■ Task prompt:
Transcribe everything in the health insurance discussion below from "Or, second, if" down to "the best model.".

■ Text under study:
This isn't about the freedom to choose not to be chronically ill, because there is no such freedom. Neither is it about the freedom to choose not to be treated for chronic medical conditions. There is no such freedom, the word for that "choice" is "torture".


> You (deliberately?) misread the parent's comments. It was not very long, and it centered on the word "both".

To be more clear: if society spends X dollars per year per poor person on direct financial transfers, and Y dollars per year per poor person on in-kind services, I am suggesting to move to a system of giving the poor person (X+Y) dollars in direct financial transfers.

Is that better?

About the latter part of your comment:

Yes, that is a real problem. There are (at least) two reasonable approaches that leave insurance as insurance:

First, you can just give the chronically ill or disabled person more welfare money.

Or, second, if you are a purist for equality: enter a very long running insurance contract, before you develop a chronic condition. Because then there's still uncertainty, and uncertain conditions are insurable. In the strictest form, your parents would make the arrangements before conceiving you.

BUT: I do gladly concede that for serious enough conditions just handing out medical services might be a reasonable choice. I don't know. But that doesn't say much about routine check-ups for healthy people.


Where I live (Austria), everybody (modulo a few exceptions and quirks that shouldn't exist) has state-mandated health insurance. If we go to the doctor, of course the doctor gets paid, but not directly out of our pockets. The system is simple, and it works. I don't understand why you discount this possibility. It's the best model.

> enter a very long running insurance contract, before you develop a chronic condition. Because then there's still uncertainty, and uncertain conditions are insurable. In the strictest form, your parents would make the arrangements before conceiving you.

I guess this is a complicated way of saying the same thing as I did, except that "your parents" are "the law"?

■ Supplied records:
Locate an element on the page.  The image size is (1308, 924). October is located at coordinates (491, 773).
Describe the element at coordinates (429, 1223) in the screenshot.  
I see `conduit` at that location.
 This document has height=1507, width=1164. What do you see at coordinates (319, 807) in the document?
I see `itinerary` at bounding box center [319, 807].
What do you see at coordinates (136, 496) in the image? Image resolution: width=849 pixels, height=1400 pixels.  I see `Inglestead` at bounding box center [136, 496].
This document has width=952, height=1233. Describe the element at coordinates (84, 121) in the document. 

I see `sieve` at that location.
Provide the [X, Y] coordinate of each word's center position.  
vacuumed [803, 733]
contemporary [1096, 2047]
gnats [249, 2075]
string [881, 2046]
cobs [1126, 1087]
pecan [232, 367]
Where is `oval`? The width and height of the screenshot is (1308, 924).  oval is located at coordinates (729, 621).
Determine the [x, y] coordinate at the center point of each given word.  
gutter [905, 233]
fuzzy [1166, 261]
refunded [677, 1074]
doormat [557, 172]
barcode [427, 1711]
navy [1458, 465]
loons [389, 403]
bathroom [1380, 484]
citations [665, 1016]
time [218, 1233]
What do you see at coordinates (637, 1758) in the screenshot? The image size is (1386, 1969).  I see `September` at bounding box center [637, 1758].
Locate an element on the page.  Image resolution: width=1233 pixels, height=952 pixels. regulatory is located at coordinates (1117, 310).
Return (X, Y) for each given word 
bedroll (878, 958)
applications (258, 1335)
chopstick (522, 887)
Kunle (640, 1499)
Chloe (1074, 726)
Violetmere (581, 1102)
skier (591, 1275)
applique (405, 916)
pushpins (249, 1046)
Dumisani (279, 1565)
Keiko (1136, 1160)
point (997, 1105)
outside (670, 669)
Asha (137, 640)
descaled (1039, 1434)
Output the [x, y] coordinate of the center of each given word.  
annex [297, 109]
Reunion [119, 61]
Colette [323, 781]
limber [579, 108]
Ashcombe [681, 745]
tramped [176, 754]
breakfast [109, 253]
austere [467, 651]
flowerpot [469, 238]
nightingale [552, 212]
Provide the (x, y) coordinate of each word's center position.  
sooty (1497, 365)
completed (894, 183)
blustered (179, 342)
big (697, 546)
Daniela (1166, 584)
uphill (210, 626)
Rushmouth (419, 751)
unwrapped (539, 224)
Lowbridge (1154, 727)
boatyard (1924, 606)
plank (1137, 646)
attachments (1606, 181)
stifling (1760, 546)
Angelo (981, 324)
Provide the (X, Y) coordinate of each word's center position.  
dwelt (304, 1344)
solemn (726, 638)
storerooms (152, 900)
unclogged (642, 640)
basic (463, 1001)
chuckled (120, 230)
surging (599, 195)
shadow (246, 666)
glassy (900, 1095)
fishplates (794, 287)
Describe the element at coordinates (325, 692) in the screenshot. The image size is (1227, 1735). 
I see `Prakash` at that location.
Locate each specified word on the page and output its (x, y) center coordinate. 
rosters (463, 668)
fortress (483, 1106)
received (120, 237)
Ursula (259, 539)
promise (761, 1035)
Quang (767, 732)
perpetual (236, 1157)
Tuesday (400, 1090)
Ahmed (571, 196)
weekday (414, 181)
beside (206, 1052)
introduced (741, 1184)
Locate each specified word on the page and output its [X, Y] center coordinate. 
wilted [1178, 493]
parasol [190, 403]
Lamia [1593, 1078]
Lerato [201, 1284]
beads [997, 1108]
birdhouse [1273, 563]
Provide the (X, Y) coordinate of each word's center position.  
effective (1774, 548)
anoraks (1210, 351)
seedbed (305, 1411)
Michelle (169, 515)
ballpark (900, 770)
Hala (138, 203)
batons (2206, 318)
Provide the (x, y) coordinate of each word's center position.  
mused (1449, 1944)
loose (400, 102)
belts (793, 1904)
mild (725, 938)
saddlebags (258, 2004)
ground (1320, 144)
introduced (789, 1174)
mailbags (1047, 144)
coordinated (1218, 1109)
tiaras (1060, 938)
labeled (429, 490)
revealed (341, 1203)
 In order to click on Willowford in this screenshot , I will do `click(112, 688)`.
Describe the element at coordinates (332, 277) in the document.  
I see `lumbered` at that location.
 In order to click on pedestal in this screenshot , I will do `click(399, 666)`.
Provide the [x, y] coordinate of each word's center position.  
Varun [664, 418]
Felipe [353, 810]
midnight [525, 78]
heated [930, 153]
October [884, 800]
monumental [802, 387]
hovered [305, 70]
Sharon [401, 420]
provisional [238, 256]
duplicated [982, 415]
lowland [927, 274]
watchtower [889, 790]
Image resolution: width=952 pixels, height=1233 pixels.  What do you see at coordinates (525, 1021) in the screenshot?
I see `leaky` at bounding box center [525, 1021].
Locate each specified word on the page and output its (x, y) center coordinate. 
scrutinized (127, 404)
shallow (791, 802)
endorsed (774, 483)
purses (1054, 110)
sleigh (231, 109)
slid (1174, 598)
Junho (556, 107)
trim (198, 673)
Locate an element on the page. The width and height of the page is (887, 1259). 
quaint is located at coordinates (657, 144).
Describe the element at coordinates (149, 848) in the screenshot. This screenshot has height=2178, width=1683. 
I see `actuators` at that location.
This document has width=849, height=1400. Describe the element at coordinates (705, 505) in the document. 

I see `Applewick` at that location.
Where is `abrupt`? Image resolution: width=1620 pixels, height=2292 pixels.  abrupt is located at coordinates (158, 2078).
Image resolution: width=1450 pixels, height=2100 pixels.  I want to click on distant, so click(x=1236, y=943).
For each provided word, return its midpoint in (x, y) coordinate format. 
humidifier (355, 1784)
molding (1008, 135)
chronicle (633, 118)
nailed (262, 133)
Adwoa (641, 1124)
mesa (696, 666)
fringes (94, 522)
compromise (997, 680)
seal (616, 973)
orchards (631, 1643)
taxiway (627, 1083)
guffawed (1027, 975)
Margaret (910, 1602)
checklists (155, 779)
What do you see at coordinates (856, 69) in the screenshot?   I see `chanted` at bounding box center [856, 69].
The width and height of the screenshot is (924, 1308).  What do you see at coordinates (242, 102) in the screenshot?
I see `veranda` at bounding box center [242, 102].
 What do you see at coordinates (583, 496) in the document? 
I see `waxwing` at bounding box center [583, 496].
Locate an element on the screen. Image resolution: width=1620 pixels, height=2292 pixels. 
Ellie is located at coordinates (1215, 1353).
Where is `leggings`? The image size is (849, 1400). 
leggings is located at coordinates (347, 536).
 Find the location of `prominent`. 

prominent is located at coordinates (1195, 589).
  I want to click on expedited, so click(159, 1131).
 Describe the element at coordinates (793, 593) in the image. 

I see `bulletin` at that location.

■ Reply:
Or, second, if you are a purist for equality: enter a very long running insurance contract, before you develop a chronic condition. Because then there's still uncertainty, and uncertain conditions are insurable. In the strictest form, your parents would make the arrangements before conceiving you.

BUT: I do gladly concede that for serious enough conditions just handing out medical services might be a reasonable choice. I don't know. But that doesn't say much about routine check-ups for healthy people.


Where I live (Austria), everybody (modulo a few exceptions and quirks that shouldn't exist) has state-mandated health insurance. If we go to the doctor, of course the doctor gets paid, but not directly out of our pockets. The system is simple, and it works. I don't understand why you discount this possibility. It's the best model.